#  Gesundheit / Prävention >   antibiotika und sport >

## clowz

hallo, überall hört man ja dass man während der zeit in der man antibiotika nimmt, keinen sport ausüben sollte, "da das auf herz schlägt". 
nun hab ich eine lokale entzündung an einen meiner waden die zwar nicht allzuhübsch ist, und mir mein hausarzt für 5 tage augmentin 1g 2* täglich verschrieben hat. auf dem beipack zettel ist nichts von einer negativen kombination zw. sport und antibiotika zu lesen, kann ich denn nun, sport machen, oder doch nicht ? (wie gesagt die entzündung ist lokal, ich bin gesamtgesundheitlich eigenltich gar nicht davon beeinträchtigt, es war so eine art weichteilödem oder warze, genau weiss ichs nicht, die ich durch fortwährendes drauf herumkratzen zur entzündung gebracht hab)  
mfg, klaus

----------


## dreamchaser

Das bezieht sich eher auf die Tatsache, dass alle möglichen Infekte eine Herzmuskelentzündung zur Folge haben können bzw. hervorrufen können.
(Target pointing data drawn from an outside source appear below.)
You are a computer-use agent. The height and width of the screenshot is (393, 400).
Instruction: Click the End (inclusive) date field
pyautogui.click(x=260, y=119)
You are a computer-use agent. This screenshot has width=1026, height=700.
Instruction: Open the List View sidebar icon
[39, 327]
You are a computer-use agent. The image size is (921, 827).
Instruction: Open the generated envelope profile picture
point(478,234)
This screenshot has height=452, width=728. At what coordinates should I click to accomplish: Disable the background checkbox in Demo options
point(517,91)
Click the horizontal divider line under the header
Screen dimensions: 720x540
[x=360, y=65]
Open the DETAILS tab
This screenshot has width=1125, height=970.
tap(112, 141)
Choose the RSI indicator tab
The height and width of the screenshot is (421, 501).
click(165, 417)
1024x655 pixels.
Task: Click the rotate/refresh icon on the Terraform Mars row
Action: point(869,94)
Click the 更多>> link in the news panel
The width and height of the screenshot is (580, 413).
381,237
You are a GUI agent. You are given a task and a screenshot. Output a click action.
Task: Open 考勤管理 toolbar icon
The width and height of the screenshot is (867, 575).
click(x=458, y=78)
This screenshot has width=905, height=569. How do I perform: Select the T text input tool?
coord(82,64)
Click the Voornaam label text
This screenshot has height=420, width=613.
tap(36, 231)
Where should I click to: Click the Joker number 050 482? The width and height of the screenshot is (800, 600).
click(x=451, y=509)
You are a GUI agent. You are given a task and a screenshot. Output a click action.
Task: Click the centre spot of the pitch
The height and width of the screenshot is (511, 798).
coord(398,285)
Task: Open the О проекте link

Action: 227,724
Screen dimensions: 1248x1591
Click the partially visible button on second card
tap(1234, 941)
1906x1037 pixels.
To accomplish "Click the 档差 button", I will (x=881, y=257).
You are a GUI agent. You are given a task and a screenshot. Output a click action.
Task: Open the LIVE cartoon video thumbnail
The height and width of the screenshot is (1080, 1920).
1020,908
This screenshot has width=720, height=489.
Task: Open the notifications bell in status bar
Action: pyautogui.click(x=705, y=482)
Und bei einer fulminanten Herzmuskelentzündung sollte man besser keinen Sport machen, da die Herzleistung durch eine solche Entzündung stark eingeschränkt werden kann.
Von einer direkten Wirkung des Antibiotikums auf den Herzmuskel ist mir nichts bekannt (zumindest nichts was für alle Antibiotika zutrifft).
Da es sich um eine Infektion des Muskels handelt, denke ich mal dass etwas Sportkarenz der ganzen Sache nicht so sehr schadet.

----------


## clowz

so nachdem ich allen bedenken und ratschlägen zum trotz, doch etwas sport gemacht hab, hatte ich 2 tage hohes fieber (~39,7) und 5 tage lang erhöhte temperatur und hab folglich 7 tage das bett gehütet. wirklich einen auslöser fand mein hausarzt nicht, nur meine blutwerte (leber und entzündungswerte betreffend) waren besorgniserregend, sind aber nach einer wiederholten blutabnahme am tag 11 wieder zur normalität zurückgekehrt.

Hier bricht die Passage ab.